It seems there’s always at least a little one. Remember the year the squirrel was climbing the tree on Sunday morning in our living room? (https://thecolleyhouse.org/?s=remembering+Christmas+Past)…Or the year our elderly neighbor reported us to the police because she was sure we were running a meth lab in our little cabin? (https://thecolleyhouse.org/wait-i-thought-you-just-said-a-meth-lab)
This year I sat up in bed at about 1 am, after all our large Thanksgiving crowd had left and asked “But did you water the tree?”
The day before, we’d been to a tree farm near Florence, Alabama to cut down a huge tree. It was Eliza Jane’s turn to choose (she’s five) and she chose the biggest one she could find. It’s 15 feet tall. When we got home with it, I did my strength training for the year and somehow Glenn and I got that thing off the trailer and in a giant bucket of water, leaning against the garage.
I actually held that thing up by myself while Glenn ran to get the truck and back it up against me and the tree, to pin me and that tree up against the wall, until we could get help to get that thing through the big double front doors. Our truck just stayed there till Thanksgiving day. Somehow, by my hardest, I wiggled out and got to the Thanksgiving cooking.

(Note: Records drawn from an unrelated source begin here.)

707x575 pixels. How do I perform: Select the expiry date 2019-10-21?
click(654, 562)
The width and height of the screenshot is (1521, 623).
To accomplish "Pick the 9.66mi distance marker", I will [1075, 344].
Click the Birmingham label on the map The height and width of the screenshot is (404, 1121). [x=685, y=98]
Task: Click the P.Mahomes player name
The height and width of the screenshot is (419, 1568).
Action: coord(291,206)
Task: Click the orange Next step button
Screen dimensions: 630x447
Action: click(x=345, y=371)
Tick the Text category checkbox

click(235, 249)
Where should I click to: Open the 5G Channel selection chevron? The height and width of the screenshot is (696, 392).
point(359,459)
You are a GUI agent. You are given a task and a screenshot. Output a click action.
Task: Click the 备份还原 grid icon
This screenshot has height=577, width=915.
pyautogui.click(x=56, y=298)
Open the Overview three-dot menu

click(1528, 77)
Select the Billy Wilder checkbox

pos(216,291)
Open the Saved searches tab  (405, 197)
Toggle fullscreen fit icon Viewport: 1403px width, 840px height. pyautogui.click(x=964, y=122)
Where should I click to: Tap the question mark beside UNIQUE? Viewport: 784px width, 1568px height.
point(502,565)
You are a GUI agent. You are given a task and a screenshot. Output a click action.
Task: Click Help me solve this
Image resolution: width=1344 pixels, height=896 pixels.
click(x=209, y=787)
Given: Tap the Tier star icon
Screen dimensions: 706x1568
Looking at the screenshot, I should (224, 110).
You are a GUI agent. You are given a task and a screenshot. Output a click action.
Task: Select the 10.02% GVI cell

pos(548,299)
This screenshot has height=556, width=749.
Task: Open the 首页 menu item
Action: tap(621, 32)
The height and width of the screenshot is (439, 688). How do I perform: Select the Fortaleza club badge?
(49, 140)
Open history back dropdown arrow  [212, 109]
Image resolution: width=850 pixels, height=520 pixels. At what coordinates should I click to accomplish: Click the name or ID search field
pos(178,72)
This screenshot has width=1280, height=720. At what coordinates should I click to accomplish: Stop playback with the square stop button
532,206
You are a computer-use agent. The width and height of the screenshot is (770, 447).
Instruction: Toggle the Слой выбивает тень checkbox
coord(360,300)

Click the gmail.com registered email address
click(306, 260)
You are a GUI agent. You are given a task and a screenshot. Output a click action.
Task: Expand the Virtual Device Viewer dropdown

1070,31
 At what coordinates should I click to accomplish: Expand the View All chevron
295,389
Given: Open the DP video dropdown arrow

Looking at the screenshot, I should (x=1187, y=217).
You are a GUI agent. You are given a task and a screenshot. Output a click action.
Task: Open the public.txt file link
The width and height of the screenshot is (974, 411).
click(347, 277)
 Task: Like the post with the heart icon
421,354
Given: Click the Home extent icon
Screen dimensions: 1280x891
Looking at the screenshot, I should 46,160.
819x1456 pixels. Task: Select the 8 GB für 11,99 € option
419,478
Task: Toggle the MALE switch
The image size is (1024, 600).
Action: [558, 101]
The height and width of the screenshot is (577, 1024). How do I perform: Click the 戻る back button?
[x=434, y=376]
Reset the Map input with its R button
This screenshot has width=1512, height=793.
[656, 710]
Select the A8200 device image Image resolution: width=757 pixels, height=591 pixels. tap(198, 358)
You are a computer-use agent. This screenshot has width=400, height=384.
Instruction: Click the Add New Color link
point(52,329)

Fast forward to 1 am after all the cooking, the big meal, all the games, a birthday party, 6 pretty wild children keeping us on our toes, and, most importantly, five or six big guys moving that monster tree into the corner of our living room. (That’s what nephews are for!) Fast forward to 1 am on the night after Thanksgiving. I climbed reluctantly out of bed to go water the tree. After all, the whole reason I’d stood there in the cold while Glenn backed the truck into me and that tree was so the tree could stand in water. Mammoth trees need water! “No, I didn’t water it. I thought you would do that.” I got up from that warm bed to go water the tree.
But this is no little tree that just requires you to pour a pitcher of water in a little tree stand. This requires the hose from outside. It requires a big sweatshirt over your Christmas nightshirt. (It’s 20 degrees outside.) It requires going back down to the detached garage to twist the hose off the spigot, and then, a chilly run back up to the kitchen door to re-attach there. It requires a weaving of the hose though an iron gate and through the bushes. It requires going back though the house to unlock the triple antique locks of the front door and then weaving that hose through the furniture and putting the end down in that 20 gallon rubber bucket into which that tree has been tied and attached to rafter and mantel up above. It requires then traipsing back out to turn the water on. I did all those things. By the time I ran back in to watch the bucket fill up, I was frigid. I mean, I was shivering and breathing as if I’d run a 10K. But there was another yet to run.
Water was gushing from the hose…GUSHING…all over the living room floor. That hose had just jumped out of the bucket. No need for me to ever worry about water pressure in case of any fire! I have the
water force! All over my pretty rug. All over the wood floors. On the fireplace brick. Later I would find out it was running through the floor joists and into the basement…into the place where I’d just placed all the Halloween decorations and where I stored the unwrapped Christmas gifts. I quickly put that hose in the bucket and sprinted back through the house and into my bathroom, grabbed armloads of towels, and began the largest mopping, sopping 2AM weeping, sweeping expedition of my eventful life!
If you drove by, the next day, and saw that huge crimson 10 by 12 rug thrown over the iron fence just before the iron bowl, just know we weren’t just going with a football theme (although the Tide had already rolled in our living room!) An oriental rug is heavy already, but soaking wet??…
But the tree is pretty. She smells like she’s alive and she’s drinking at least a gallon a day, for now.
Twas the night after Thanksgiving
When all through the house,
Not a creature was stirring
Not even a mouse.
When in the front room
There arose such a splatter.
I sprang to the lawn
My brain was all scattered.
At the trunk of that tree, then
I fell to the floor
Towels, by bucketfuls,
I squeezed out the door.
From the staircase, the basement
The living room wall
I mopped away, mopped away
Mopped away all.
When I climbed back in bed
At a quarter past four
No one was stirring
Just a soft little snore
Glenn…”Everything good?”
“Yes” I softly said .
But I knew, in the morning,
I had something to dread!
(We did have a talk when the sun came up. “Accidents happen.” He said. “Let’s go see about that rug and I’ll get the big fan. I love that man.)